When my friends who have moved to Armenia from different parts of the world started talking about how much they missed Yerevan a few days ago, I finally felt vindicated. For the group of us repats who have found and embraced each other, the sacrifices have been worth it.
There are times however when I sit back and look at us all and feel that unlike the Canadian snowbirds, our wings are battered and weary. None of us has aunts, uncles, cousins, parents, or siblings here. An outsider might think we resemble orphans or a bunch of outsiders pretending to fit in.
Many years ago we had all gone to see a play in Yerevan called 44 Degrees. It was about a couple from the United States, Mgro and Anush, who had moved to a small village in Armenia. They had come with romantic notions and extravagant dreams of making a new life for themselves in the motherland.

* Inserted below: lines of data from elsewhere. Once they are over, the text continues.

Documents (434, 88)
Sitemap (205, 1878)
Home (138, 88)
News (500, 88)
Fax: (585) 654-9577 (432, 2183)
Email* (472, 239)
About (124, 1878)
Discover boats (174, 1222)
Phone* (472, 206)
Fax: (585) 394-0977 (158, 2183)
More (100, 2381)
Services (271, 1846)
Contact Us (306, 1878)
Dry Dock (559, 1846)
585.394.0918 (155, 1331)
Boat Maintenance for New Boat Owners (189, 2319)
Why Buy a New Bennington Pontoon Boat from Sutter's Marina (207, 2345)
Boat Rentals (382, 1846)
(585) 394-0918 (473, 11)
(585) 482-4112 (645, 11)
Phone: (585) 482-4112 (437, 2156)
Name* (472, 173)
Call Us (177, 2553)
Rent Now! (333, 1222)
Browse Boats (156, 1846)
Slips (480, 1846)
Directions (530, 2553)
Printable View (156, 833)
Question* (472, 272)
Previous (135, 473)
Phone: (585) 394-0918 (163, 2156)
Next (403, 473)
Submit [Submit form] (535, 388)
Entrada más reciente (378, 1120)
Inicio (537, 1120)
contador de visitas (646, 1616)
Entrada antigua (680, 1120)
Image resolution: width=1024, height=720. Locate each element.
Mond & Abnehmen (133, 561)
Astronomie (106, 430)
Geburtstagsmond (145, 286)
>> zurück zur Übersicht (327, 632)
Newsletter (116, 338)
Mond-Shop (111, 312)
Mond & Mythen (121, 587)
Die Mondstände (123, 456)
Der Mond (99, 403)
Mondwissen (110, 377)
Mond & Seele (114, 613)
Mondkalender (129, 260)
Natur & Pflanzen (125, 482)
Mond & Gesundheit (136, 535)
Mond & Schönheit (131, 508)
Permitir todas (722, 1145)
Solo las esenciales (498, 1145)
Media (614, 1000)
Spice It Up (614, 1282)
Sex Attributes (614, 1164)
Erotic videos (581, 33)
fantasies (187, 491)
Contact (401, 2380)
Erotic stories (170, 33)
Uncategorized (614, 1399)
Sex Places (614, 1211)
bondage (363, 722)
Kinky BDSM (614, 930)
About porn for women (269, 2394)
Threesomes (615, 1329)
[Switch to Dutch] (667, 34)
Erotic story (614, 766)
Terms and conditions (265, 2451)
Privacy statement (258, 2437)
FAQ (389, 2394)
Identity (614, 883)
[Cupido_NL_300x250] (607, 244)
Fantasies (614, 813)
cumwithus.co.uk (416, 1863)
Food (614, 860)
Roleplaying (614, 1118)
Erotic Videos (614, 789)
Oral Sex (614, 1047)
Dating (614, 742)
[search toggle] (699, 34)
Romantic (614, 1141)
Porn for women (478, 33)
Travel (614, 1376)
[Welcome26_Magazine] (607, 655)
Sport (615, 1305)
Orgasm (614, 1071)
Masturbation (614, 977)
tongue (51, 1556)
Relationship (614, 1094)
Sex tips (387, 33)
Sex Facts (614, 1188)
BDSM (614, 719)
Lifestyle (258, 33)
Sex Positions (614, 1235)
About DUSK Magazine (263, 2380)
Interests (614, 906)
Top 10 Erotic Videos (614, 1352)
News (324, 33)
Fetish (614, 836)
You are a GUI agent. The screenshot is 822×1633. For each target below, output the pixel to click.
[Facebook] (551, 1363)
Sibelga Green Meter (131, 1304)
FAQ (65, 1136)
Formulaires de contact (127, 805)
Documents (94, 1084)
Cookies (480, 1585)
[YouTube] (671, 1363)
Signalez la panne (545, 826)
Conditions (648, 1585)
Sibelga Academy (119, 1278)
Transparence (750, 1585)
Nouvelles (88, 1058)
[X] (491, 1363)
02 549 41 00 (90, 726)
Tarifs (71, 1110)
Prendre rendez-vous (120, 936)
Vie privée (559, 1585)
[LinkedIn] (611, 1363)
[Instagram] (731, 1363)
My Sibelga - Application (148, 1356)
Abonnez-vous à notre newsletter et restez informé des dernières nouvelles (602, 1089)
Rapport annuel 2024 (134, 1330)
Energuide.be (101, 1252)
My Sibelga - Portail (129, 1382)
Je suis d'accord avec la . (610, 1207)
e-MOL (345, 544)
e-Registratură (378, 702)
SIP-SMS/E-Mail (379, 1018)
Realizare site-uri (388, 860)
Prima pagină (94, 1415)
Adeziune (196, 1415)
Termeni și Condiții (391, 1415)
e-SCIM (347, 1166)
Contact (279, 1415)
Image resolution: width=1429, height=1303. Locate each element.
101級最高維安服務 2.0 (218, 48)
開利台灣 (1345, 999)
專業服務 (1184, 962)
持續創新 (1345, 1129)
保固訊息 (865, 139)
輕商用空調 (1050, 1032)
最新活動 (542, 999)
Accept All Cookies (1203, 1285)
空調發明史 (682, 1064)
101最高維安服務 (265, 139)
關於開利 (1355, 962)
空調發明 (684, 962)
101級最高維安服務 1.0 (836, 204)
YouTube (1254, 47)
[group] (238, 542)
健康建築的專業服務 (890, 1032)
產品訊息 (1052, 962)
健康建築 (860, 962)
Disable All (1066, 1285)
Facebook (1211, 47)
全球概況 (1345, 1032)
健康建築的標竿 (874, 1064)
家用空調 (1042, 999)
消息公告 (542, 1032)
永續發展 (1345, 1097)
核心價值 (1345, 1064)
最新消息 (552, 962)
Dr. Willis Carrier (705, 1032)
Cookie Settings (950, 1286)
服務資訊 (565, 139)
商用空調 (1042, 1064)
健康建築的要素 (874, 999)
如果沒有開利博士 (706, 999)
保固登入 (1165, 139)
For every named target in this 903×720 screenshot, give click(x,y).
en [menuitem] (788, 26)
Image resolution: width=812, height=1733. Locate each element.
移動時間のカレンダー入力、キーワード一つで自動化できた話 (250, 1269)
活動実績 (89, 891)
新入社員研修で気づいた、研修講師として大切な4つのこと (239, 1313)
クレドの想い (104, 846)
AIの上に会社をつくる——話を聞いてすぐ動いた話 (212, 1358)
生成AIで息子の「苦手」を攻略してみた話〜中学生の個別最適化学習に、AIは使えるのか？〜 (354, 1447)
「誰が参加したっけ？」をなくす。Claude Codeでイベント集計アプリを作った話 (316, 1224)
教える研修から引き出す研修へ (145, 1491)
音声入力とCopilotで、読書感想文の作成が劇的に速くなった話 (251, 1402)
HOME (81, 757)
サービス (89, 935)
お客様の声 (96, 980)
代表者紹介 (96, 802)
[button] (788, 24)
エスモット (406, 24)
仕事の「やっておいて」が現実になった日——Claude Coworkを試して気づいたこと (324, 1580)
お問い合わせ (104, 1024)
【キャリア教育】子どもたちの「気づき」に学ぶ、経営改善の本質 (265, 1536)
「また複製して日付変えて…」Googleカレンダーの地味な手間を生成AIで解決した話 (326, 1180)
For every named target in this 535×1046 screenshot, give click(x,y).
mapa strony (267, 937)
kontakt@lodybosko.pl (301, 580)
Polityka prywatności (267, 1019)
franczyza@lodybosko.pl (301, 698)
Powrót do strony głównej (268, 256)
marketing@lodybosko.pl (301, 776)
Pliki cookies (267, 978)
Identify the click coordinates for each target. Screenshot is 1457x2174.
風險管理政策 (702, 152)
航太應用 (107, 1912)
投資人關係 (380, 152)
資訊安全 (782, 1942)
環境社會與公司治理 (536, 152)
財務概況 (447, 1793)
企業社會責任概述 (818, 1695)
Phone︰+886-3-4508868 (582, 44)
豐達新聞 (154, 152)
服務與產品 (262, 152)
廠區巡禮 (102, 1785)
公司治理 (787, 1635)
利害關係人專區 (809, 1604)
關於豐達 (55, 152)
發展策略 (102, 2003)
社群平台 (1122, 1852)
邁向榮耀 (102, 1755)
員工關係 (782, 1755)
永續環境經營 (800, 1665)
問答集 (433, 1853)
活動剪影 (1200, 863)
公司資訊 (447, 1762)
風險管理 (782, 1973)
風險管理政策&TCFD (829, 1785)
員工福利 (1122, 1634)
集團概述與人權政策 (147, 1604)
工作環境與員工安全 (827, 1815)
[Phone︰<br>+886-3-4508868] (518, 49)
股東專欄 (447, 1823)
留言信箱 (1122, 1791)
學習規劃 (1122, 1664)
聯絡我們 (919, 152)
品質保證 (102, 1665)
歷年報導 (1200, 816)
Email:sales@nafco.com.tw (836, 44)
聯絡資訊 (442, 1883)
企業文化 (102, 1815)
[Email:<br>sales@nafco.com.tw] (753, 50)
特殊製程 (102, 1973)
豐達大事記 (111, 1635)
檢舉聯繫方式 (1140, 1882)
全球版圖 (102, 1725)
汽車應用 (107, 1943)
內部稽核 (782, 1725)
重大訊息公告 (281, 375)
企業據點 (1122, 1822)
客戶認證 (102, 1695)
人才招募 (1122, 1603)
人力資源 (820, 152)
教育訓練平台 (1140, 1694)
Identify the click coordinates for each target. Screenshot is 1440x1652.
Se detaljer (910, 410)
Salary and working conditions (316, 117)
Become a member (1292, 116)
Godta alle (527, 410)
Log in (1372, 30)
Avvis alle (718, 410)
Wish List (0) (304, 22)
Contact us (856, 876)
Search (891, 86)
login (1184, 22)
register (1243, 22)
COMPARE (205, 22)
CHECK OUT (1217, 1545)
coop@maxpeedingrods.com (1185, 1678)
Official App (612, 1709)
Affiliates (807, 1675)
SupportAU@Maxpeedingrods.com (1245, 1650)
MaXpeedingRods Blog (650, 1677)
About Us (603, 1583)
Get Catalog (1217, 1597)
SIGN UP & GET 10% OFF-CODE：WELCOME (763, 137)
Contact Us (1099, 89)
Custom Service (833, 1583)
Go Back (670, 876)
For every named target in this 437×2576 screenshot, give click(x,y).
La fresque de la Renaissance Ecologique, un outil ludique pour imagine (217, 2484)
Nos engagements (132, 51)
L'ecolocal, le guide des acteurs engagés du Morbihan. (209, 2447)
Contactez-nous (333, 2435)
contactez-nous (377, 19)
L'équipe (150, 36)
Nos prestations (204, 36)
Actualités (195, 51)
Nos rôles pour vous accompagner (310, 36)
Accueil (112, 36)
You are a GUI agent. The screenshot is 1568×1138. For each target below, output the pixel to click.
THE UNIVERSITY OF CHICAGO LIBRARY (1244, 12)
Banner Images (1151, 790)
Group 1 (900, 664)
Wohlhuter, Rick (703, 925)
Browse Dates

The husband, Mgro, was keeping bees to make honey, while Anush was yearning to return to the States. Any time a fellow villager would decide to leave the country in search of a better life outside of Armenia, they would leave the keys to their homes with Mgro. After a time all the villagers had left and only Mgro and Anush were left in the village.
Every night Mgro would bring out a huge telescope and study the stars. Yerevan is found at 44 degrees longitude, and he would try and track its position. After he would put his telescope away, Anush would come out toward the break of dawn and look up to the skies and talk to her mother. Her stirring words of garod were heartwrenching. All of us there in the theater had left our mothers behind. At one point during Anush's talks with her mother I broke down and began sobbing, trying desperately to contain myself as my girlfriend reached for my hand. I thought my heart was going to explode inside my chest.
Finally Mgro's wife persuades him to return back "home" to the States. She asks him, "Why should we be the ones staying here when everyone else has left?" Mgro breaks down and agrees to leave behind the village he has grown to love. As he is leaving with his suitcase in hand, he suddenly flies into a rage and destroys all the beehives he has lovingly cared for. His bees escape as he weeps for their loss, for the loss of his dreams, and ultimately for his loss of the homeland. As his wife is dragging him off stage one of his bees return. Mgro becomes delirious with joy. He turns to his wife and says as long as one bee returns, that means there is hope for the others and he decides finally to stay.
When the lights came on, my friends both male and female were sitting in their seats weeping uncontrollably. We understood so well what the message of that play was. It had a special meaning for us repatriates. We understood that we while we had left behind our mothers the motherland had adopted us and we now belonged to it and it to us.
That evening we came back home in a stupor. Exhausted both physically and mentally we were sitting around the dining room table unable to talk. My daughter who was a mere 13 at the time looked into my eyes and said, "Mom, I am so proud to be here."
No matter where we go, where our travels take us, no matter how far we have flown to get here, this place is our home and we all love it. That is all I can say.